We’re told that Alfred Hitchcock resisted letting Foreign Correspondent become an outright attack on Hitler and the Nazis. One factor might have been that patriotic films being made in England were careful not to provoke the Germans too much, for fear of reprisals against Brits already in prison camps. Our Isolationist (read: pro- Bund) congress was censuring Hollywood to curb all propaganda movies. But Correspondent does mention Hitler by name. The epilogue in the BBC radio room as the air raid begins is a message for America to get active, now. It might be too late for England, leaving America as the world’s only hope. I think it’s one of the most stirring calls to battle ever made by a movie, and all the more effective because of Hitchcock’s breezy treatment.
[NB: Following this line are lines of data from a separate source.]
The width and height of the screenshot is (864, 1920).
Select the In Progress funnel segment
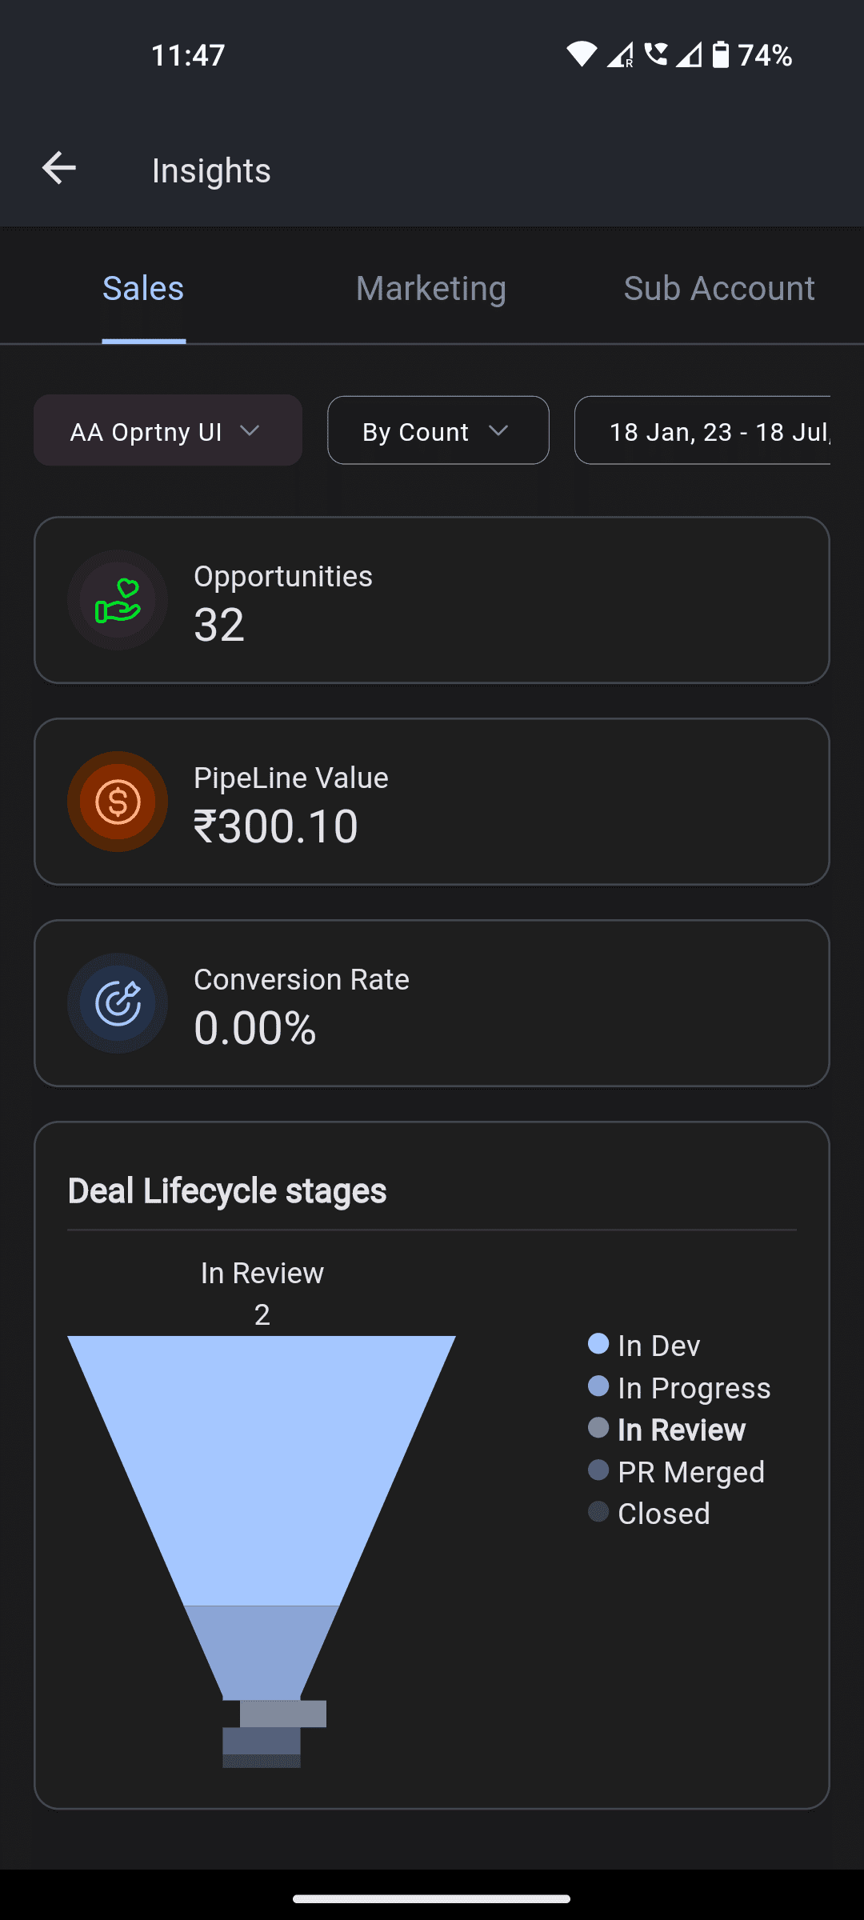pos(262,1653)
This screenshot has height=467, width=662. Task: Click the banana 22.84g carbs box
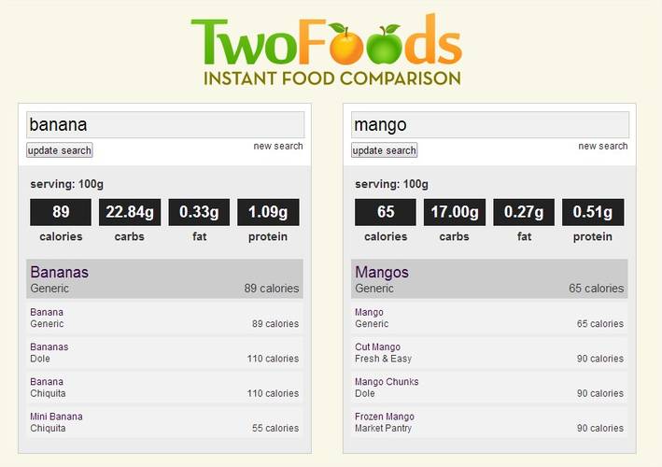coord(130,212)
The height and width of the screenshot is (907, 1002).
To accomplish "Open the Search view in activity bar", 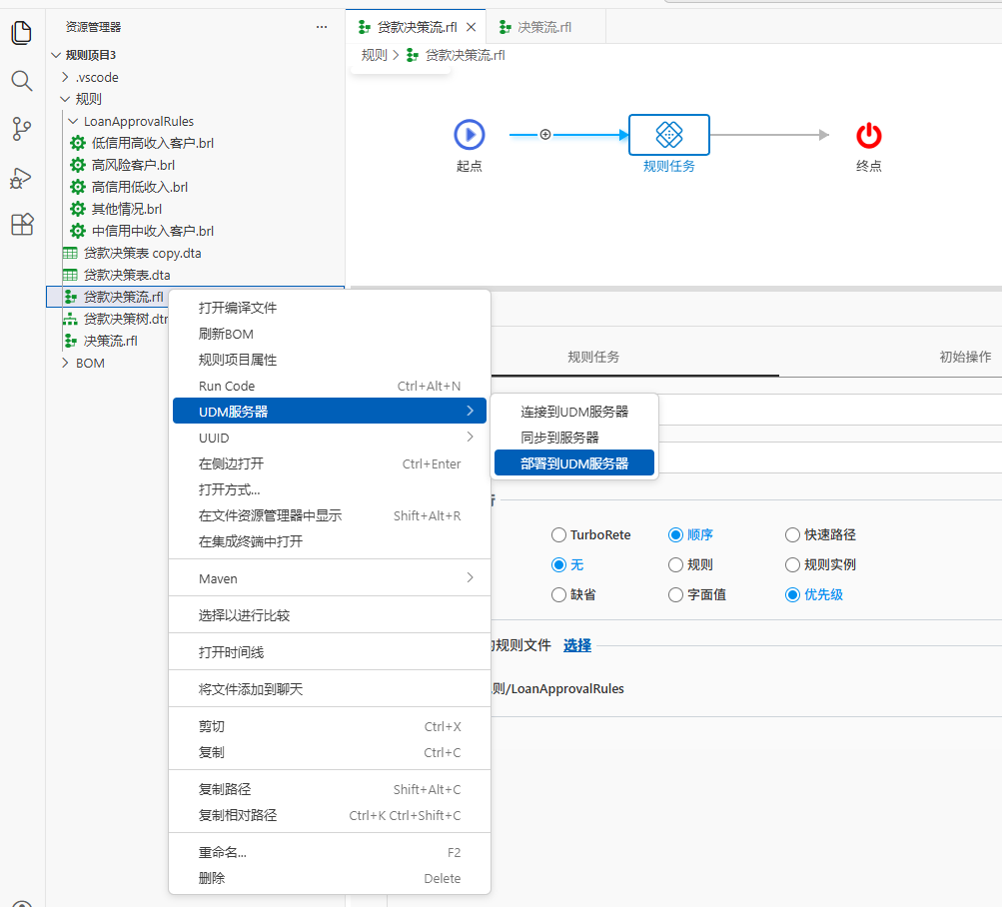I will tap(22, 81).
The Criterion Collection’s Blu-ray + DVD of Foreign Correspondent is quite a surprise. Remastered from its owner Westchester Film, the B&W HD image is gorgeous, far surpassing Warners’ earlier DVD and looking like something one might see on a screen in 1940. Alfred Newman’s great score (with an infectious little tune to represent the inexperienced Johnny Jones) comes through more strongly than ever. Shots that before were lost in darkness, leaving visual details difficult to assess, are now sharp as a tack. A photo-story Life magazine article arranged by Hitchcock shows how idle rumors hurt the war effort. Joseph Cotten appears in a 1946 radio adaptation, and the insert booklet carries an essay by James Naremore.
Effects spokesman Craig Barron provides a lengthy breakdown of the film’s wizardly camera tricks, while Mark Harris provides an absorbing visual opinion essay called Hollywood Propaganda and WWII. An episode of the Dick Cavett Show has Hitchcock as its coddled guest.
Criterion’s Dual-Edition release contains all extras on both Blu-ray and DVD. The In-House producer is Susan Arosteguy.